Москва в лесах - [26]
* * *
О чем не приходится сожалеть, вспоминая о делах Хрущева, так это о созданном им мощном строительном комплексе Москвы.
В 1949 году, когда Хрущев второй раз "сел на Москву", построили 400 тысяч квадратных метров жилой площади. Через несколько лет, в год смерти Сталина, эта цифра возросла вдвое.
Кроме Управления жилищного строительства Мосгорисполкома этим делом занимались тресты и управления 43 строительных организаций, подчинявшихся разным министерствам, устанавливавшим задания на год.

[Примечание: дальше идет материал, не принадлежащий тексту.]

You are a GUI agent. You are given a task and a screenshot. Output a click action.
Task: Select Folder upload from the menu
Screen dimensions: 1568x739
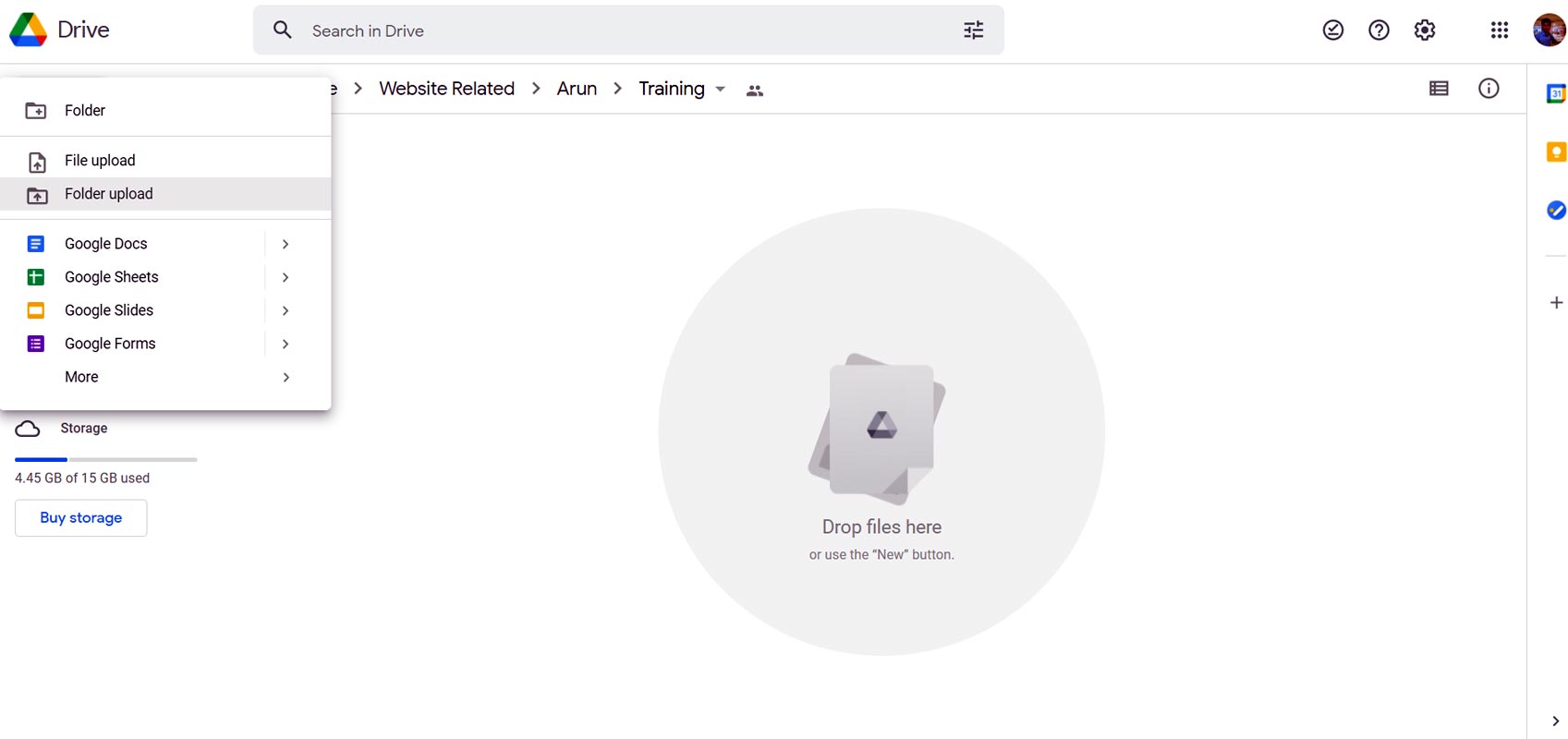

Сложная, запутанная схема существовала и в отрасли стройматериалов. Сборный железобетон изготавливался полусотней заводов, принадлежавших 44 министерствам и ведомствам, делавших всего понемногу.
Разнобой происходил и в проектировании. Архитектурные мастерские, строившие в Москве, имели все без исключения министерства, союзные и республиканские. Для выполнения технической документации они использовали проектные организации, расположенные в далеких городах.
Всему этому разнобою положил конец Хрущев, подчинив Москве сформированные из множества мелких управлений, трестов, участков - ШЕСТЬ главков. Эти шесть гигантов начали возводить новую Москву. С 1954 года ведет историю Главмосстрой, крупнейшая фирма, изменившая лицо города во второй половине ХХ века. Главмосстрой по праву назывался "главным застройщиком столицы".
Созданная система доказала жизнеспособность немедленно. Главмосстрой преобразил Лужники. Он стал главной ударной силой во всех начинаниях Хрущева, приверженца индустриального типового домостроения. И здесь он наломал много дров... Началась большевистскими темпами ликвидация подмосковных кирпичных заводов. На каменщиков наклеили ярлык "уходящая профессия".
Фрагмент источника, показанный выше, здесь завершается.